§ **Task goal**
Once the line containing "Task: Switch to the Hash tab" is found in the records below, return it and each following line exactly, up to and including the line containing "Click the Pendle project icon in row 4", and nothing else.

§ **Data supplied**
* * * * *

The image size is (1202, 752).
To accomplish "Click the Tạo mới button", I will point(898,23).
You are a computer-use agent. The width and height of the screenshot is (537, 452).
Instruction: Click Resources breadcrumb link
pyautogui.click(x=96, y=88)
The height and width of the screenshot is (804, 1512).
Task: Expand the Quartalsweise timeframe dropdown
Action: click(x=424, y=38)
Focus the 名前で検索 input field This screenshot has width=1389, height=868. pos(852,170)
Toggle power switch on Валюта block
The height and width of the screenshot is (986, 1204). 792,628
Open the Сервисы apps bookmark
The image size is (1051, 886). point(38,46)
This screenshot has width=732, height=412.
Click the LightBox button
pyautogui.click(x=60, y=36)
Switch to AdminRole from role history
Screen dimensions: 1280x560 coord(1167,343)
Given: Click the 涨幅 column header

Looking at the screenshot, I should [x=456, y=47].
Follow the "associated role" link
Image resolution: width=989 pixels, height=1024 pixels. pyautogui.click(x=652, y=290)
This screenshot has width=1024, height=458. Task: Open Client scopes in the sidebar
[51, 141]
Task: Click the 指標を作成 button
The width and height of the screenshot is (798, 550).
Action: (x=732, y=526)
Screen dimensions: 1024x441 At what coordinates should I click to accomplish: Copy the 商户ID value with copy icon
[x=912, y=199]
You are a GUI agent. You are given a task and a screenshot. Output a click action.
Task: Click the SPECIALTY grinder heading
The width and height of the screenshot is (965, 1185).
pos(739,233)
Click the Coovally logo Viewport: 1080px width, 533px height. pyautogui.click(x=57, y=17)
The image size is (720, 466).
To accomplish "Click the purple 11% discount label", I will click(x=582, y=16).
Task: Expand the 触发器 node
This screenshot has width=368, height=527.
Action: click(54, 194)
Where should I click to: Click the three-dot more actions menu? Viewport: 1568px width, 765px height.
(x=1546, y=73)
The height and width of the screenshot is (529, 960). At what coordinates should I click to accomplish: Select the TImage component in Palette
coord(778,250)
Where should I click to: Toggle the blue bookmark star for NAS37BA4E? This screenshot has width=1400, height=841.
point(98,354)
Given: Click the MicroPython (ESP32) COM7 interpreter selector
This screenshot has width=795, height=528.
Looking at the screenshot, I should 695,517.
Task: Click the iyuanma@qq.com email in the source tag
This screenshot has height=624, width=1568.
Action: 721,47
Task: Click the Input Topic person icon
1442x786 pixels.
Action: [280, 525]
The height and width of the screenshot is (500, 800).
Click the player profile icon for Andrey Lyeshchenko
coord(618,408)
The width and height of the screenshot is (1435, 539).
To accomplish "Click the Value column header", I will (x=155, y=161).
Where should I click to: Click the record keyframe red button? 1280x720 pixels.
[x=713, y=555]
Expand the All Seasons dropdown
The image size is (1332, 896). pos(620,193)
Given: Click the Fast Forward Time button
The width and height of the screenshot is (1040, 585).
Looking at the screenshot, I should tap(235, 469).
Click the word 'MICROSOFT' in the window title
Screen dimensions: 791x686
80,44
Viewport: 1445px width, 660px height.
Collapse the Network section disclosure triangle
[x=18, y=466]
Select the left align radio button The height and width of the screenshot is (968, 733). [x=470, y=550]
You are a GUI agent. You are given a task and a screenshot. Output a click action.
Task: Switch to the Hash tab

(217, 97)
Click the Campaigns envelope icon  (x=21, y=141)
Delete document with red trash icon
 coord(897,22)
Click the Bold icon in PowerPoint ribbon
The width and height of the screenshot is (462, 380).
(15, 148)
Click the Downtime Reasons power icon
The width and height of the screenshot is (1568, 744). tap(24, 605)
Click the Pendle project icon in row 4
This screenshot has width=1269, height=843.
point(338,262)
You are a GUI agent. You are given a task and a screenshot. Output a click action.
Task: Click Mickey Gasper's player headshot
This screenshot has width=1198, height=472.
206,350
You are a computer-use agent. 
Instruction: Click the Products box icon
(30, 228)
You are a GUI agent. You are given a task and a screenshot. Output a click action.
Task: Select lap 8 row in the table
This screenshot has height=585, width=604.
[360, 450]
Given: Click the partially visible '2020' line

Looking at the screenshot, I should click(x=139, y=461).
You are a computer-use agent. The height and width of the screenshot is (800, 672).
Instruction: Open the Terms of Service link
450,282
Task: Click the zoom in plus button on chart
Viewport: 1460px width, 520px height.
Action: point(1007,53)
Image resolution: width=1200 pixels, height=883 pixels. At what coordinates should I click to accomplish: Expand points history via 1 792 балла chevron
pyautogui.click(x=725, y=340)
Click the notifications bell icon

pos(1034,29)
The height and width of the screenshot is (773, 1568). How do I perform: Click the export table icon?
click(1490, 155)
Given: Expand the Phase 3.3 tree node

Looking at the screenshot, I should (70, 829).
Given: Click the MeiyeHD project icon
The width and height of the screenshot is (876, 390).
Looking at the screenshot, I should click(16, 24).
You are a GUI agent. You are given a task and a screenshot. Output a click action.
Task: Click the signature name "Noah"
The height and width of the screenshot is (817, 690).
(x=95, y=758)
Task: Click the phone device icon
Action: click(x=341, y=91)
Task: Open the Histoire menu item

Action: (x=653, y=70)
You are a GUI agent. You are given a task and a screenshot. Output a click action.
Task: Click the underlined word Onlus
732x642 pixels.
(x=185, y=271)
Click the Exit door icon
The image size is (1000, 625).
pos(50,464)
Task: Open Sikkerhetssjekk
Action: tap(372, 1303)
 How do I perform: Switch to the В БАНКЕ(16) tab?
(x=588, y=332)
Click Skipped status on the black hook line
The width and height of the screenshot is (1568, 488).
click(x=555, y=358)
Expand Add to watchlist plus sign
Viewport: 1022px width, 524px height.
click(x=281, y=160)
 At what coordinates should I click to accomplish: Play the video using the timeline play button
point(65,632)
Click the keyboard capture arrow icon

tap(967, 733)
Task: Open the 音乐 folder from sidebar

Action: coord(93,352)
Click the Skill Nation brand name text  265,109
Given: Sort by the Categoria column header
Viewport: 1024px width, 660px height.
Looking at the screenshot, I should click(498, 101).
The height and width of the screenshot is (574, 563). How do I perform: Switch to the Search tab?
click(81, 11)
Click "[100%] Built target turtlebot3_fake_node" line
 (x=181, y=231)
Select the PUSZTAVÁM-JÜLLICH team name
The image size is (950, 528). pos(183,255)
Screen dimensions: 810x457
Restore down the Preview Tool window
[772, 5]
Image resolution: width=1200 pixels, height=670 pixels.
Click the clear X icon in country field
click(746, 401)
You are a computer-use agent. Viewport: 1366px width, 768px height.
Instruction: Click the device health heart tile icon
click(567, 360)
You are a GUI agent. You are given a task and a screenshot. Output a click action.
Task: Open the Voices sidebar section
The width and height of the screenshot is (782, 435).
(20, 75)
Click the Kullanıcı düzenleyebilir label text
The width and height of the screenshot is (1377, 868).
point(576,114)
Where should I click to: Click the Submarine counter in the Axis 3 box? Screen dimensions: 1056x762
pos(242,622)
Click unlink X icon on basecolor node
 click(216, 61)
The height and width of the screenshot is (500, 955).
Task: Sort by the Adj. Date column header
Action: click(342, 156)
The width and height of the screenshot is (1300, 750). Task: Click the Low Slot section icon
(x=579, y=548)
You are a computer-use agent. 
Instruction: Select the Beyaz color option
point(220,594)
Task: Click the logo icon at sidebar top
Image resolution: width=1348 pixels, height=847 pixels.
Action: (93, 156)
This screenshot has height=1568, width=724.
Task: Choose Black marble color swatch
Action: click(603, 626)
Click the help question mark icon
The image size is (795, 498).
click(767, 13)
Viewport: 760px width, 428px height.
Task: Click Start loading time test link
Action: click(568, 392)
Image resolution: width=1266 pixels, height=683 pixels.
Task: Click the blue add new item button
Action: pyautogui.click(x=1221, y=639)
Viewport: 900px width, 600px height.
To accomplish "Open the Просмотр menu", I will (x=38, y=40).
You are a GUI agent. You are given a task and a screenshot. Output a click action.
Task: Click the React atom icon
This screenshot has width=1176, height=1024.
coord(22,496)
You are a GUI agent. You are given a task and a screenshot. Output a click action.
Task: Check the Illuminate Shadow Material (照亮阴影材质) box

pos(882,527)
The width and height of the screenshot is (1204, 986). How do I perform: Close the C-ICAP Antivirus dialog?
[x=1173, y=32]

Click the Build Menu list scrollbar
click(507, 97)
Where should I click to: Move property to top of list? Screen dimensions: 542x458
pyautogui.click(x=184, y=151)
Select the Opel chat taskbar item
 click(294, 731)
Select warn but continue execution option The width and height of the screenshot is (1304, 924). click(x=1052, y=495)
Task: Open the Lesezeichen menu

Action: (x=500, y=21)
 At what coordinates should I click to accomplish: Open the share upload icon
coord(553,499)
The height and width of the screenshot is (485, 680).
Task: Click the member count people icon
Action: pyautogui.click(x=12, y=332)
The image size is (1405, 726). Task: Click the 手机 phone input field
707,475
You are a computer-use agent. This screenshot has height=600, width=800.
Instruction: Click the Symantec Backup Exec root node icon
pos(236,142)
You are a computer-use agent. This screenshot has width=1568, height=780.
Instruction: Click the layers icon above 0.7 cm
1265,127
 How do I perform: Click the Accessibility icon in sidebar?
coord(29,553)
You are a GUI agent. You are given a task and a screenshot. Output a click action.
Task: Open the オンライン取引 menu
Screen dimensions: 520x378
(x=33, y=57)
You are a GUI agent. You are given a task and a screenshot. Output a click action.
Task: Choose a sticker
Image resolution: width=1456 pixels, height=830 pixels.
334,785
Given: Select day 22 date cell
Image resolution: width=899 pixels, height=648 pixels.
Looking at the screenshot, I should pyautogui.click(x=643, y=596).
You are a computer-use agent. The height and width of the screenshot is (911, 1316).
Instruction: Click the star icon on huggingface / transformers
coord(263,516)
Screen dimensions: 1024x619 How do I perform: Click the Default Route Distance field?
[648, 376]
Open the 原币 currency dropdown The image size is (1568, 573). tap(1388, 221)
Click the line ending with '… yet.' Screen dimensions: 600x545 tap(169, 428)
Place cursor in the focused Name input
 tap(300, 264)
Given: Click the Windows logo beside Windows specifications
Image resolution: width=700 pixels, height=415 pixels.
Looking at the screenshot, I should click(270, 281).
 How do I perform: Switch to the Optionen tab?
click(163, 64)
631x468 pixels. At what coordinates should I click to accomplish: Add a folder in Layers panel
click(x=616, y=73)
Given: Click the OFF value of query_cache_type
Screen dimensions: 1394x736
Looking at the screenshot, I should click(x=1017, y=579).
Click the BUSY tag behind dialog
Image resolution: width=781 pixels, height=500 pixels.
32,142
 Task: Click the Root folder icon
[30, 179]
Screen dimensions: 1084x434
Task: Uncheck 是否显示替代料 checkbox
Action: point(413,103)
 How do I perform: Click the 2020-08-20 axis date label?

* * * * *

§ **Output for this task**
Task: Switch to the Hash tab

(217, 97)
Click the Campaigns envelope icon  (x=21, y=141)
Delete document with red trash icon
 coord(897,22)
Click the Bold icon in PowerPoint ribbon
The width and height of the screenshot is (462, 380).
(15, 148)
Click the Downtime Reasons power icon
The width and height of the screenshot is (1568, 744). tap(24, 605)
Click the Pendle project icon in row 4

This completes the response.